Tuesday, June 13, 2006

New ETFs from Claymore, Zacks, and Sabrient

Claymore has filed a preliminary prospectus with the SEC covering five new proposed ETFs:
  • Claymore—BNY Brazil, Russia, India And China (Bric Select) Portfolio
  • Claymore—Sabrient Insider Sentiment Portfolio
  • Claymore—Sabrient Stealth Portfolio
  • Claymore—Zacks Sector Rotation Portfolio
  • Claymore—Zacks Yield Hog Portfolio

The Claymore—BNY BRIC select fund covers US listed ADRs of companies based Brazil, Russia, India and China. This fund is based on the Bank of New York BRIC Index. The index is passively market cap weighted.

The Claymore—Sabrient Insider Sentiment Portfolio is based on quantitative model from Sabrient. The quant model picks the 50 best ranked stocks on the basis of insider buying and analyst upgrades, among other factors. The fund equal weights the 50 stocks and is reconstituted at least once a quarter.

The Claymore—Sabrient Stealth Portfolio is also based on quantitative model from Sabrient. This fund focuses on stocks with less than two analysts’ providing research covering. A fairly well known market anomaly is that stocks without analyst coverage tend to outperform stocks that do have analyst coverage. This is believed to happen as a result of inefficient pricing caused by a lack of information. Sabrient’s model picks 250 highest-ranking stocks from a growth-oriented, multi-factor model. My guess is that fund will have a strong micro/small cap orientation, with mild underexposure to technology and healthcare.

The Claymore—Zacks Sector Rotation Portfolio, is the third ETF based on a Zacks index/model. The Zacks Sector Rotation Index is comprised of 100 stocks selected from a universe of the 1,000 largest listed equity companies based on market capitalization. The index methodology tries to overweight cyclical sectors prior to anticipated periods of economic expansion and overweight non-cyclical sectors before periods of economic contraction. This is an interesting version of the classic Valueline model of timely stocks in timely industries.

The Claymore—Zacks Yield Hog Portfolio is IMHO the most interesting. The index is intended to beat the Dow Jones US Select Dividend Index, the basis for iShares (DVY) etf with over $7 billion in assets. The Yield Hog index includes US stocks and ADRs that pay dividends, as well as REITs, master limited partnerships, closed-end funds and traditional preferred stocks. This is the first ETF with a mandate to explicitly invest in MLPs and traditional preferred stocks. With access to higher yielding assets, I expect that this ETF will easily have higher dividends than pure equity income ETFs.

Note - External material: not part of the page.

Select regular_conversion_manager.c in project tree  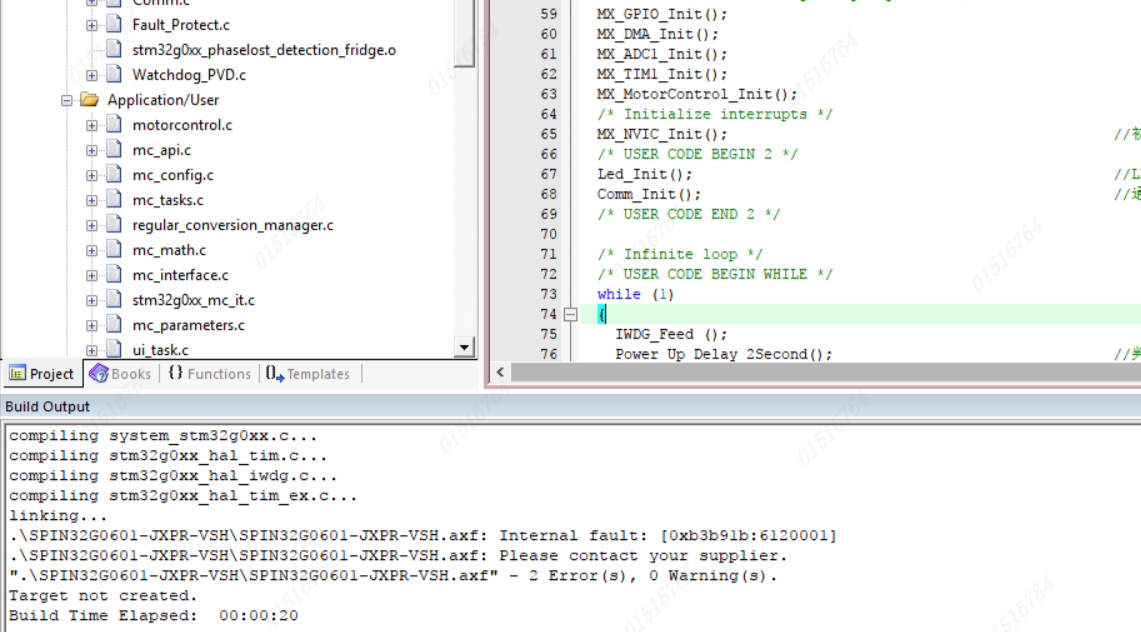tap(232, 225)
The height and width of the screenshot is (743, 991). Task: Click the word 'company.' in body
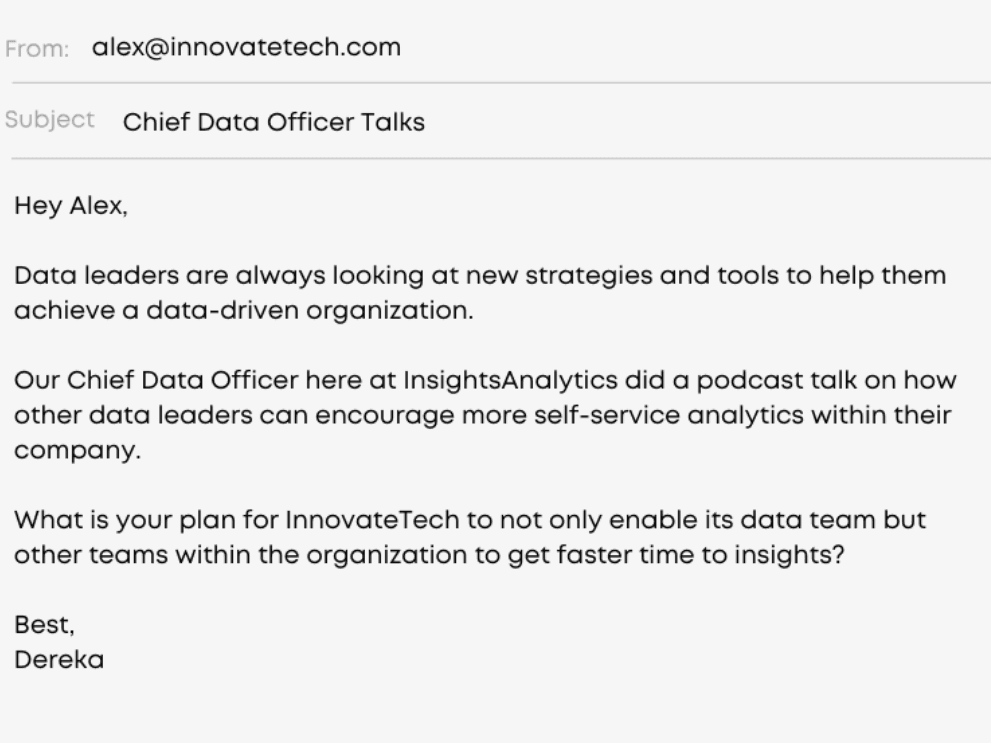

The Zacks Yield Hog index is comprised of approximately 125 to 150 highest-ranking securities chosen using a rules-based quantitative ranking methodology from Zacks. Half of the index will be made of dividend-paying common stocks. Closed-end funds are limited to 10% of the portfolio. Master limited partnerships may make up one-quarter (25%) of the portfolio. Exposure to all other categories of investment type (ADRs, REITs and preferred stock) other than U.S. common stock are limited to a 20% maximum per investment type.

These new ETF’s from claymore are part of growing trend towards semi-active ETFs that are designed for superior investment performance. The Zacks Sector Rotation Portfolio is the first “macro” ETF which explicitly attempts to make investment decisions based on macroeconomic factors. I think we will see more “macro” and dynamic allocation ETFs in the future.

The BIRC ETF may be attractive to investors seeking concentrated exposure to this subset of EEM. Given the high volatility of emerging markets in recent weeks, there are probably less investors seeking exposure to EEM at the present time. This ETF will probably be a component many portfolio’s with macroeconomic focus.

The Sabrient quant models are untested at this time. However each model is based on real phenomena. The informational content of insiders actions and the ignored/unloved effect. Time will tell if Sabrient has been successful at exploiting these known market anomalies.

The Zacks Yield Hog ETF is the most interesting one to me. I like dividends. Zacks’s is acknowledging that fact that if you like dividends, common stocks in general are not the place to find them. DVY only yields about 3.2%. You can do better with an online high yield savings account. If half the portfolio is investing in dividend payers yielding 3.2% and the remainder is invested in REITs and what not yielding upwards of 7.5%, the total ETF should yield around 5% or more. Because of the Yield Hog ETF’s investment in REITs, MLPs, closed end funds, and foreign stocks it should have low correlation to the broader US market while paying out much more.

Tip of the hat to IndexUniverse.com for breaking the story.